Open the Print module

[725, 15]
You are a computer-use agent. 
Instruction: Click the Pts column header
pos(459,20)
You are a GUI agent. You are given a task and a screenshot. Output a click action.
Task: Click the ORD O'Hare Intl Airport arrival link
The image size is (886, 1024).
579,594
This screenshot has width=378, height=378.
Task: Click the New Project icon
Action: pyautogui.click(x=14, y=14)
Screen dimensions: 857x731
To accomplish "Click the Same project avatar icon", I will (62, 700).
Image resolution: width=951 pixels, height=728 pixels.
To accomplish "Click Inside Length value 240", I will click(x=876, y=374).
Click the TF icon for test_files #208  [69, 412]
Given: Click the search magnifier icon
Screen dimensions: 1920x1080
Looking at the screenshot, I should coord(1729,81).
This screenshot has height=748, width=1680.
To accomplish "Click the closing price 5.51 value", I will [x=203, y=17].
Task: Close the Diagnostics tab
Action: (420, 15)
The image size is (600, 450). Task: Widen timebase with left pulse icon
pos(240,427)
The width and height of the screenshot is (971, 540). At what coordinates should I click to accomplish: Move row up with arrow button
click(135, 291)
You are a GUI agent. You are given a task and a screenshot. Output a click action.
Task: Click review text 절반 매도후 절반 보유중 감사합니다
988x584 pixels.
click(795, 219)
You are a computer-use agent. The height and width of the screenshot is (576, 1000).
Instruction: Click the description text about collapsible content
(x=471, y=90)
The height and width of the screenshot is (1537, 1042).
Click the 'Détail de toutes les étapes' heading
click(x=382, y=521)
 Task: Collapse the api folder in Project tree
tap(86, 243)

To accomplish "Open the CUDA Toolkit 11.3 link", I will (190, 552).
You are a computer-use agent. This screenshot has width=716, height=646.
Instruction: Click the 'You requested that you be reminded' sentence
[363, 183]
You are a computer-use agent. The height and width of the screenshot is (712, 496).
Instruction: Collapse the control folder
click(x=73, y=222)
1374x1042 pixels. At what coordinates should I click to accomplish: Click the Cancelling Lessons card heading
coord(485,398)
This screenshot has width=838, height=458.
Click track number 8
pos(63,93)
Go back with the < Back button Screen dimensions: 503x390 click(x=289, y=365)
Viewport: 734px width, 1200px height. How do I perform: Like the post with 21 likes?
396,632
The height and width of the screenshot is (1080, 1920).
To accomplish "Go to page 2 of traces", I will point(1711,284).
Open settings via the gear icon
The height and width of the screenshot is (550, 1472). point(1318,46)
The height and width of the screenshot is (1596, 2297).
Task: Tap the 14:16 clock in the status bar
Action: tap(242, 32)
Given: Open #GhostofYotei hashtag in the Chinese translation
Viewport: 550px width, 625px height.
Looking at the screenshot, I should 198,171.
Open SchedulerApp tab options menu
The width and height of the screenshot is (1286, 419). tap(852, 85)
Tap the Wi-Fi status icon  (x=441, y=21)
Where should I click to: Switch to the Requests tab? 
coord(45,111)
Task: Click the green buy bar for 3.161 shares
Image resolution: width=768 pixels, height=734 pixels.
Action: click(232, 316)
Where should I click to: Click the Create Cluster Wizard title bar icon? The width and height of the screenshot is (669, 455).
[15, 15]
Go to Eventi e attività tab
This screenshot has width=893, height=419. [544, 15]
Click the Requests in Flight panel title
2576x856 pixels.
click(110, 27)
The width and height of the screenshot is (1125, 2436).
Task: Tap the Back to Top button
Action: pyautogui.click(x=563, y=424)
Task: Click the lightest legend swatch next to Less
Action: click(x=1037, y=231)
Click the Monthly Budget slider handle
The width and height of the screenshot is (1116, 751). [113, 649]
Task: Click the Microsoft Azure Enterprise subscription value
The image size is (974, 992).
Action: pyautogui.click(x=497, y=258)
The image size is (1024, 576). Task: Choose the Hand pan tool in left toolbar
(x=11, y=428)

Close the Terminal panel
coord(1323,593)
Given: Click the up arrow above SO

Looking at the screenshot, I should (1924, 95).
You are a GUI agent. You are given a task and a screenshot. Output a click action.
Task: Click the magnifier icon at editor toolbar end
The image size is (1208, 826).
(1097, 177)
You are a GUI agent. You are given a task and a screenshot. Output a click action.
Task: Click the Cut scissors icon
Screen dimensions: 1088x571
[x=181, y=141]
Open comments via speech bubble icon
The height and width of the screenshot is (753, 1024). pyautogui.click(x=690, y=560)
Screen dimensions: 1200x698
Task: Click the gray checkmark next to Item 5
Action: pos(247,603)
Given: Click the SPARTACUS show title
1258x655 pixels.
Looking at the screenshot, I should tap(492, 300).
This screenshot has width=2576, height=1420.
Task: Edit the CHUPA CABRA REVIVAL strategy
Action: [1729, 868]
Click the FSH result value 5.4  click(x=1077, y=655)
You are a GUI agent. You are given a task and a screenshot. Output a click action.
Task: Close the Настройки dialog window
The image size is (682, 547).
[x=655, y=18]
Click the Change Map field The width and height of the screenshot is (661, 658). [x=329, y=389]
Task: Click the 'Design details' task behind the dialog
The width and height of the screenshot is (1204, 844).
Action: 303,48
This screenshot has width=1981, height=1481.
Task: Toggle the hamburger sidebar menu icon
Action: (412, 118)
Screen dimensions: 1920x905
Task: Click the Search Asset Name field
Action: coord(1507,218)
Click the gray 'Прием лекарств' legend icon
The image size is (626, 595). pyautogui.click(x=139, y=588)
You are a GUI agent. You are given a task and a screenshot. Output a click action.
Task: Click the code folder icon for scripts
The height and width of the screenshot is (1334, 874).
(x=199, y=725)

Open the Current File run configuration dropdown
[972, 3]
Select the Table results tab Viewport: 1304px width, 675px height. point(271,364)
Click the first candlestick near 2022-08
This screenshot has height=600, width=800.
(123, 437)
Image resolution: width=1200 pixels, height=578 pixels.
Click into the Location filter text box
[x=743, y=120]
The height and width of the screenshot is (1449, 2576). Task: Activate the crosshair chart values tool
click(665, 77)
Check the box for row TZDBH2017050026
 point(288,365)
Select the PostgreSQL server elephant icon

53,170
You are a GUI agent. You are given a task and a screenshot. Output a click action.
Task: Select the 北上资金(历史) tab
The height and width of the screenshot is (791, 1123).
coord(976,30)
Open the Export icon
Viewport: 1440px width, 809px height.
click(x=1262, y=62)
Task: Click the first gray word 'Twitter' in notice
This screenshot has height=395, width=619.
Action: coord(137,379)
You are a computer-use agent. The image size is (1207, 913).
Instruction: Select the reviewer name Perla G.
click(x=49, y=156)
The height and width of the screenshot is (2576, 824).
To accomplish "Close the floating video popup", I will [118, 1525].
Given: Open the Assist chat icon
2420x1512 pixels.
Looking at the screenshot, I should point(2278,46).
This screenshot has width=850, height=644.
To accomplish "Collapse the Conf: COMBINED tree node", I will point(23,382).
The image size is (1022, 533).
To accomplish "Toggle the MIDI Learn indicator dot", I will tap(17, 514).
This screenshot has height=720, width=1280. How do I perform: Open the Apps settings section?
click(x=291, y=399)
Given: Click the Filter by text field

• _Work required_
Please arrange every line of the rows above as a JSON list of strings, one string per line, skipping any blank lines.

• _Exercise response_
[
  "Open the Print module",
  "[725, 15]",
  "You are a computer-use agent. ",
  "Instruction: Click the Pts column header",
  "pos(459,20)",
  "You are a GUI agent. You are given a task and a screenshot. Output a click action.",
  "Task: Click the ORD O'Hare Intl Airport arrival link",
  "The image size is (886, 1024).",
  "579,594",
  "This screenshot has width=378, height=378.",
  "Task: Click the New Project icon",
  "Action: pyautogui.click(x=14, y=14)",
  "Screen dimensions: 857x731",
  "To accomplish \"Click the Same project avatar icon\", I will (62, 700).",
  "Image resolution: width=951 pixels, height=728 pixels.",
  "To accomplish \"Click Inside Length value 240\", I will click(x=876, y=374).",
  "Click the TF icon for test_files #208  [69, 412]",
  "Given: Click the search magnifier icon",
  "Screen dimensions: 1920x1080",
  "Looking at the screenshot, I should coord(1729,81).",
  "This screenshot has height=748, width=1680.",
  "To accomplish \"Click the closing price 5.51 value\", I will [x=203, y=17].",
  "Task: Close the Diagnostics tab",
  "Action: (420, 15)",
  "The image size is (600, 450). Task: Widen timebase with left pulse icon",
  "pos(240,427)",
  "The width and height of the screenshot is (971, 540). At what coordinates should I click to accomplish: Move row up with arrow button",
  "click(135, 291)",
  "You are a GUI agent. You are given a task and a screenshot. Output a click action.",
  "Task: Click review text 절반 매도후 절반 보유중 감사합니다",
  "988x584 pixels.",
  "click(795, 219)",
  "You are a computer-use agent. The height and width of the screenshot is (576, 1000).",
  "Instruction: Click the description text about collapsible content",
  "(x=471, y=90)",
  "The height and width of the screenshot is (1537, 1042).",
  "Click the 'Détail de toutes les étapes' heading",
  "click(x=382, y=521)",
  " Task: Collapse the api folder in Project tree",
  "tap(86, 243)",
  "To accomplish \"Open the CUDA Toolkit 11.3 link\", I will (190, 552).",
  "You are a computer-use agent. This screenshot has width=716, height=646.",
  "Instruction: Click the 'You requested that you be reminded' sentence",
  "[363, 183]",
  "You are a computer-use agent. The height and width of the screenshot is (712, 496).",
  "Instruction: Collapse the control folder",
  "click(x=73, y=222)",
  "1374x1042 pixels. At what coordinates should I click to accomplish: Click the Cancelling Lessons card heading",
  "coord(485,398)",
  "This screenshot has width=838, height=458.",
  "Click track number 8",
  "pos(63,93)",
  "Go back with the < Back button Screen dimensions: 503x390 click(x=289, y=365)",
  "Viewport: 734px width, 1200px height. How do I perform: Like the post with 21 likes?",
  "396,632",
  "The height and width of the screenshot is (1080, 1920).",
  "To accomplish \"Go to page 2 of traces\", I will point(1711,284).",
  "Open settings via the gear icon",
  "The height and width of the screenshot is (550, 1472). point(1318,46)",
  "The height and width of the screenshot is (1596, 2297).",
  "Task: Tap the 14:16 clock in the status bar",
  "Action: tap(242, 32)",
  "Given: Open #GhostofYotei hashtag in the Chinese translation",
  "Viewport: 550px width, 625px height.",
  "Looking at the screenshot, I should 198,171.",
  "Open SchedulerApp tab options menu",
  "The width and height of the screenshot is (1286, 419). tap(852, 85)",
  "Tap the Wi-Fi status icon  (x=441, y=21)",
  "Where should I click to: Switch to the Requests tab? ",
  "coord(45,111)",
  "Task: Click the green buy bar for 3.161 shares",
  "Image resolution: width=768 pixels, height=734 pixels.",
  "Action: click(232, 316)",
  "Where should I click to: Click the Create Cluster Wizard title bar icon? The width and height of the screenshot is (669, 455).",
  "[15, 15]",
  "Go to Eventi e attività tab",
  "This screenshot has width=893, height=419. [544, 15]",
  "Click the Requests in Flight panel title",
  "2576x856 pixels.",
  "click(110, 27)",
  "The width and height of the screenshot is (1125, 2436).",
  "Task: Tap the Back to Top button",
  "Action: pyautogui.click(x=563, y=424)",
  "Task: Click the lightest legend swatch next to Less",
  "Action: click(x=1037, y=231)",
  "Click the Monthly Budget slider handle",
  "The width and height of the screenshot is (1116, 751). [113, 649]",
  "Task: Click the Microsoft Azure Enterprise subscription value",
  "The image size is (974, 992).",
  "Action: pyautogui.click(x=497, y=258)",
  "The image size is (1024, 576). Task: Choose the Hand pan tool in left toolbar",
  "(x=11, y=428)",
  "Close the Terminal panel",
  "coord(1323,593)",
  "Given: Click the up arrow above SO",
  "Looking at the screenshot, I should (1924, 95).",
  "You are a GUI agent. You are given a task and a screenshot. Output a click action.",
  "Task: Click the magnifier icon at editor toolbar end",
  "The image size is (1208, 826).",
  "(1097, 177)",
  "You are a GUI agent. You are given a task and a screenshot. Output a click action.",
  "Task: Click the Cut scissors icon",
  "Screen dimensions: 1088x571",
  "[x=181, y=141]",
  "Open comments via speech bubble icon",
  "The height and width of the screenshot is (753, 1024). pyautogui.click(x=690, y=560)",
  "Screen dimensions: 1200x698",
  "Task: Click the gray checkmark next to Item 5",
  "Action: pos(247,603)",
  "Given: Click the SPARTACUS show title",
  "1258x655 pixels.",
  "Looking at the screenshot, I should tap(492, 300).",
  "This screenshot has width=2576, height=1420.",
  "Task: Edit the CHUPA CABRA REVIVAL strategy",
  "Action: [1729, 868]",
  "Click the FSH result value 5.4  click(x=1077, y=655)",
  "You are a GUI agent. You are given a task and a screenshot. Output a click action.",
  "Task: Close the Настройки dialog window",
  "The image size is (682, 547).",
  "[x=655, y=18]",
  "Click the Change Map field The width and height of the screenshot is (661, 658). [x=329, y=389]",
  "Task: Click the 'Design details' task behind the dialog",
  "The width and height of the screenshot is (1204, 844).",
  "Action: 303,48",
  "This screenshot has width=1981, height=1481.",
  "Task: Toggle the hamburger sidebar menu icon",
  "Action: (412, 118)",
  "Screen dimensions: 1920x905",
  "Task: Click the Search Asset Name field",
  "Action: coord(1507,218)",
  "Click the gray 'Прием лекарств' legend icon",
  "The image size is (626, 595). pyautogui.click(x=139, y=588)",
  "You are a GUI agent. You are given a task and a screenshot. Output a click action.",
  "Task: Click the code folder icon for scripts",
  "The height and width of the screenshot is (1334, 874).",
  "(x=199, y=725)",
  "Open the Current File run configuration dropdown",
  "[972, 3]",
  "Select the Table results tab Viewport: 1304px width, 675px height. point(271,364)",
  "Click the first candlestick near 2022-08",
  "This screenshot has height=600, width=800.",
  "(123, 437)",
  "Image resolution: width=1200 pixels, height=578 pixels.",
  "Click into the Location filter text box",
  "[x=743, y=120]",
  "The height and width of the screenshot is (1449, 2576). Task: Activate the crosshair chart values tool",
  "click(665, 77)",
  "Check the box for row TZDBH2017050026",
  " point(288,365)",
  "Select the PostgreSQL server elephant icon",
  "53,170",
  "You are a GUI agent. You are given a task and a screenshot. Output a click action.",
  "Task: Select the 北上资金(历史) tab",
  "The height and width of the screenshot is (791, 1123).",
  "coord(976,30)",
  "Open the Export icon",
  "Viewport: 1440px width, 809px height.",
  "click(x=1262, y=62)",
  "Task: Click the first gray word 'Twitter' in notice",
  "This screenshot has height=395, width=619.",
  "Action: coord(137,379)",
  "You are a computer-use agent. The image size is (1207, 913).",
  "Instruction: Select the reviewer name Perla G.",
  "click(x=49, y=156)",
  "The height and width of the screenshot is (2576, 824).",
  "To accomplish \"Close the floating video popup\", I will [118, 1525].",
  "Given: Open the Assist chat icon",
  "2420x1512 pixels.",
  "Looking at the screenshot, I should point(2278,46).",
  "This screenshot has width=850, height=644.",
  "To accomplish \"Collapse the Conf: COMBINED tree node\", I will point(23,382).",
  "The image size is (1022, 533).",
  "To accomplish \"Toggle the MIDI Learn indicator dot\", I will tap(17, 514).",
  "This screenshot has height=720, width=1280. How do I perform: Open the Apps settings section?",
  "click(x=291, y=399)",
  "Given: Click the Filter by text field"
]